Text provided:
◇ ◇ ◇ ◇ ◇

Funding of the UK's largest charities reflects wider trends, new analysis shows

Super-major charities (defined as those with an income over £100m) are experiencing similar trends and challenges with income to the rest of the voluntary sector, new analysis of data collected for the NCVO UK Civil Society Almanac has shown.

Data for the period 2009/10 - 2015/16 shows that charities with an annual income of £100m or over have grown to account for a fifth of the voluntary sector's total income. £100m+ charities are growing in number, and so is their collective income, which increased from £6.4bn in 2009/10 to £9.4bn in 2015/16.

£100m+ turnover charities generate their income from similar sources to the rest of the voluntary sector. They receive the highest proportion of their income from the general public, and a similar proportion from investment returns, the National Lottery and business.

Reductions in public spending at national and local levels, and greater competition with the private sector, have resulted in charities losing out on income from government across the board. £100m+ charities appear to be relatively resilient to these changes, and this partly explains why their share of the voluntary sector’s total income from government increased from 12% in 2009/10 to 16% in 2015/16.

However, most of the increase from government to £100m+ charities was in international development, with a 72% increase in income between 2013/14 and 2015/16. This money came from both an increase in funding from the Department of International Development, and an increase in funding from foreign governments and international government agencies.

Without international development income, government funding for £100m+ charities decreased by 5%. Factors included the loss of local government service contracts, although cuts to local government funding and changes to commissioning and procurement have impacted more seriously on small and medium size charities.

◇ ◇ ◇ ◇ ◇

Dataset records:

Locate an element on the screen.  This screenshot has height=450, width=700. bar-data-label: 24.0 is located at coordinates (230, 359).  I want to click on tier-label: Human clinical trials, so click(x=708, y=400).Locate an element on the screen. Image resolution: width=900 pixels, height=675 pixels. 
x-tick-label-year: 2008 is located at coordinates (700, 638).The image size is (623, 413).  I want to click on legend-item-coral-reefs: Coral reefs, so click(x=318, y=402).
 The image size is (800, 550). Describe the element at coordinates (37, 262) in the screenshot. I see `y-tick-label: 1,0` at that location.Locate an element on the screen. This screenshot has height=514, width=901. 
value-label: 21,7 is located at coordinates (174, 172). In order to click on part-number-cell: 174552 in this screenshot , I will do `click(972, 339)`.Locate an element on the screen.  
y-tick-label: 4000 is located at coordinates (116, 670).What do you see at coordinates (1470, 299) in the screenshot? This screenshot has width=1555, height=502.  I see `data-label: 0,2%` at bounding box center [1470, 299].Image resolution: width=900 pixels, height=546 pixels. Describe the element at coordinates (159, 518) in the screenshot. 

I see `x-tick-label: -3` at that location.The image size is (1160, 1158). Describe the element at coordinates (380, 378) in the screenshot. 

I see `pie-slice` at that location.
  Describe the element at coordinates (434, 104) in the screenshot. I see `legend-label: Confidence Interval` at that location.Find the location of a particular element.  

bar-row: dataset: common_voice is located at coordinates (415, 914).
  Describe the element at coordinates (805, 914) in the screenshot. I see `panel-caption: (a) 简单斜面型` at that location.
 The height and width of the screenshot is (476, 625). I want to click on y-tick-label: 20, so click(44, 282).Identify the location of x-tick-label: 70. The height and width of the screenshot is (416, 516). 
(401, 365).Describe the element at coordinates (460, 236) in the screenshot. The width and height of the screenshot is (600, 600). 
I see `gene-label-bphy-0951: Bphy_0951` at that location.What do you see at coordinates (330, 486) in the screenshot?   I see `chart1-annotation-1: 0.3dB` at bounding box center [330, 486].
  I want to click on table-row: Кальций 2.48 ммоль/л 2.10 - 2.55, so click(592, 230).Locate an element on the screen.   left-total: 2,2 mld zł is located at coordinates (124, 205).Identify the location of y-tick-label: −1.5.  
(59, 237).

◇ ◇ ◇ ◇ ◇

Exercise objective: Extend the article on funding of the UK's largest charities, picking up after its final sentence. The lines have no connection to the article on funding of the UK's largest charities.

Response:
The number of £100m+ charities increased between 2009/10 and 2015/16 from 26 to 45. Charities addressing social care, health, and international development were more likely to be represented in comparison to all other charities. Many are also grant-making organisations: between them, they give out over one third of the voluntary sector’s spending on grants. Nine of the ten largest grant-makers in the voluntary sector are now in the £100m+ group of charities.

Karl Wilding, director of public policy and volunteering at NCVO, said:

'This new analysis shows that the UK’s charities might have more in common with much smaller organisations than is commonly assumed. £100m+ charities, despite their size, are impacted by wider trends in government spending, individual giving and grant making in much the same way as the rest of the voluntary sector.

But they’re also a very diverse group – like the rest of voluntary sector, they represent all walks of life. By digging a little deeper in this report we hope to help a build understanding of how our largest charities fit into the voluntary sector.'

Notes

  1. Download the full research briefing on Britain’s biggest charities
  2.  All data for the research briefing was from NCVO UK Civil Society Almanac data from the years 2009/10 through to 2015/16.